[Items listed in a dataset]
□ □ □ □ □ □ □

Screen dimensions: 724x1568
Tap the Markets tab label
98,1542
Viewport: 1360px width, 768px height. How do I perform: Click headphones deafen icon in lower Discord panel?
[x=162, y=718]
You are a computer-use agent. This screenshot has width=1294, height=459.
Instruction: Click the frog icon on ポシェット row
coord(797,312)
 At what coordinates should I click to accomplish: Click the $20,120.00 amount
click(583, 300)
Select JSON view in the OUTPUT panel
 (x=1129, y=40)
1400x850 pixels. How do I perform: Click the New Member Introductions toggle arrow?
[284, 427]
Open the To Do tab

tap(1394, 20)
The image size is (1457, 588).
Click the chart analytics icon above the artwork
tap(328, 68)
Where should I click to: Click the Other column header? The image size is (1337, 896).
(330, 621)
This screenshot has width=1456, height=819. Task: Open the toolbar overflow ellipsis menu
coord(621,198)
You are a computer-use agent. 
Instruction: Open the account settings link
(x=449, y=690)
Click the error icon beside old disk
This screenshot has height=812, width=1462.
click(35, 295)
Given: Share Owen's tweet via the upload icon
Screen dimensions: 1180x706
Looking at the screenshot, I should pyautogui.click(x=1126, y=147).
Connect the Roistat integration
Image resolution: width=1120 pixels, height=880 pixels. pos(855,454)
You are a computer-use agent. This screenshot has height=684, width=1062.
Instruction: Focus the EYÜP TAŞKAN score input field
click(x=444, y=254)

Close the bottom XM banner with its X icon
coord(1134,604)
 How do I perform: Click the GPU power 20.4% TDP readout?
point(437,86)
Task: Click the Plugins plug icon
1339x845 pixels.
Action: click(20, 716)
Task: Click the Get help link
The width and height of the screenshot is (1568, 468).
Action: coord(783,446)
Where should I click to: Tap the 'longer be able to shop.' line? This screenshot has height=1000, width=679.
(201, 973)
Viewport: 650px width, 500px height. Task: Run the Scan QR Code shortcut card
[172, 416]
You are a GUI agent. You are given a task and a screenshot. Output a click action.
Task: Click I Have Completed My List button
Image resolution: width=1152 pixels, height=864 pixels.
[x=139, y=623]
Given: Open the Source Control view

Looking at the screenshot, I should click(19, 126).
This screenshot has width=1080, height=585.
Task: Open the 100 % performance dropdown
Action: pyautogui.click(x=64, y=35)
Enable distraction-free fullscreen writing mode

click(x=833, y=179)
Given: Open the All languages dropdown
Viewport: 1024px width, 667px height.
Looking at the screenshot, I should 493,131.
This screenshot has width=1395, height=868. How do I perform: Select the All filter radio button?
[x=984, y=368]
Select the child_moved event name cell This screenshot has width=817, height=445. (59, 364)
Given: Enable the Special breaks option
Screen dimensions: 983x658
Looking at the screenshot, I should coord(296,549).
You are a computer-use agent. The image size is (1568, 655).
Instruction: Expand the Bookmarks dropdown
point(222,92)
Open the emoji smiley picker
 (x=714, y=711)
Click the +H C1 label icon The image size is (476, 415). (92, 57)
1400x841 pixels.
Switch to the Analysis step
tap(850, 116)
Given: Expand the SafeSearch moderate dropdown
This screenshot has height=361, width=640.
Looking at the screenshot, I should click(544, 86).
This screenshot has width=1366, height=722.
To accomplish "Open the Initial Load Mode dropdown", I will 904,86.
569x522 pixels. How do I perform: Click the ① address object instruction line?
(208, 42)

□ □ □ □ □ □ □

## [WRITTEN REQUEST]
Render every line of the entries above as a numbered list, leaving out the blank lines.

## [THE ANSWER]
1. Screen dimensions: 724x1568
2. Tap the Markets tab label
3. 98,1542
4. Viewport: 1360px width, 768px height. How do I perform: Click headphones deafen icon in lower Discord panel?
5. [x=162, y=718]
6. You are a computer-use agent. This screenshot has width=1294, height=459.
7. Instruction: Click the frog icon on ポシェット row
8. coord(797,312)
9.  At what coordinates should I click to accomplish: Click the $20,120.00 amount
10. click(583, 300)
11. Select JSON view in the OUTPUT panel
12.  (x=1129, y=40)
13. 1400x850 pixels. How do I perform: Click the New Member Introductions toggle arrow?
14. [284, 427]
15. Open the To Do tab
16. tap(1394, 20)
17. The image size is (1457, 588).
18. Click the chart analytics icon above the artwork
19. tap(328, 68)
20. Where should I click to: Click the Other column header? The image size is (1337, 896).
21. (330, 621)
22. This screenshot has width=1456, height=819. Task: Open the toolbar overflow ellipsis menu
23. coord(621,198)
24. You are a computer-use agent. 
25. Instruction: Open the account settings link
26. (x=449, y=690)
27. Click the error icon beside old disk
28. This screenshot has height=812, width=1462.
29. click(35, 295)
30. Given: Share Owen's tweet via the upload icon
31. Screen dimensions: 1180x706
32. Looking at the screenshot, I should pyautogui.click(x=1126, y=147).
33. Connect the Roistat integration
34. Image resolution: width=1120 pixels, height=880 pixels. pos(855,454)
35. You are a computer-use agent. This screenshot has height=684, width=1062.
36. Instruction: Focus the EYÜP TAŞKAN score input field
37. click(x=444, y=254)
38. Close the bottom XM banner with its X icon
39. coord(1134,604)
40.  How do I perform: Click the GPU power 20.4% TDP readout?
41. point(437,86)
42. Task: Click the Plugins plug icon
43. 1339x845 pixels.
44. Action: click(20, 716)
45. Task: Click the Get help link
46. The width and height of the screenshot is (1568, 468).
47. Action: coord(783,446)
48. Where should I click to: Tap the 'longer be able to shop.' line? This screenshot has height=1000, width=679.
49. (201, 973)
50. Viewport: 650px width, 500px height. Task: Run the Scan QR Code shortcut card
51. [172, 416]
52. You are a GUI agent. You are given a task and a screenshot. Output a click action.
53. Task: Click I Have Completed My List button
54. Image resolution: width=1152 pixels, height=864 pixels.
55. [x=139, y=623]
56. Given: Open the Source Control view
57. Looking at the screenshot, I should click(19, 126).
58. This screenshot has width=1080, height=585.
59. Task: Open the 100 % performance dropdown
60. Action: pyautogui.click(x=64, y=35)
61. Enable distraction-free fullscreen writing mode
62. click(x=833, y=179)
63. Given: Open the All languages dropdown
64. Viewport: 1024px width, 667px height.
65. Looking at the screenshot, I should 493,131.
66. This screenshot has width=1395, height=868. How do I perform: Select the All filter radio button?
67. [x=984, y=368]
68. Select the child_moved event name cell This screenshot has width=817, height=445. (59, 364)
69. Given: Enable the Special breaks option
70. Screen dimensions: 983x658
71. Looking at the screenshot, I should coord(296,549).
72. You are a computer-use agent. The image size is (1568, 655).
73. Instruction: Expand the Bookmarks dropdown
74. point(222,92)
75. Open the emoji smiley picker
76.  (x=714, y=711)
77. Click the +H C1 label icon The image size is (476, 415). (92, 57)
78. 1400x841 pixels.
79. Switch to the Analysis step
80. tap(850, 116)
81. Given: Expand the SafeSearch moderate dropdown
82. This screenshot has height=361, width=640.
83. Looking at the screenshot, I should click(544, 86).
84. This screenshot has width=1366, height=722.
85. To accomplish "Open the Initial Load Mode dropdown", I will 904,86.
86. 569x522 pixels. How do I perform: Click the ① address object instruction line?
87. (208, 42)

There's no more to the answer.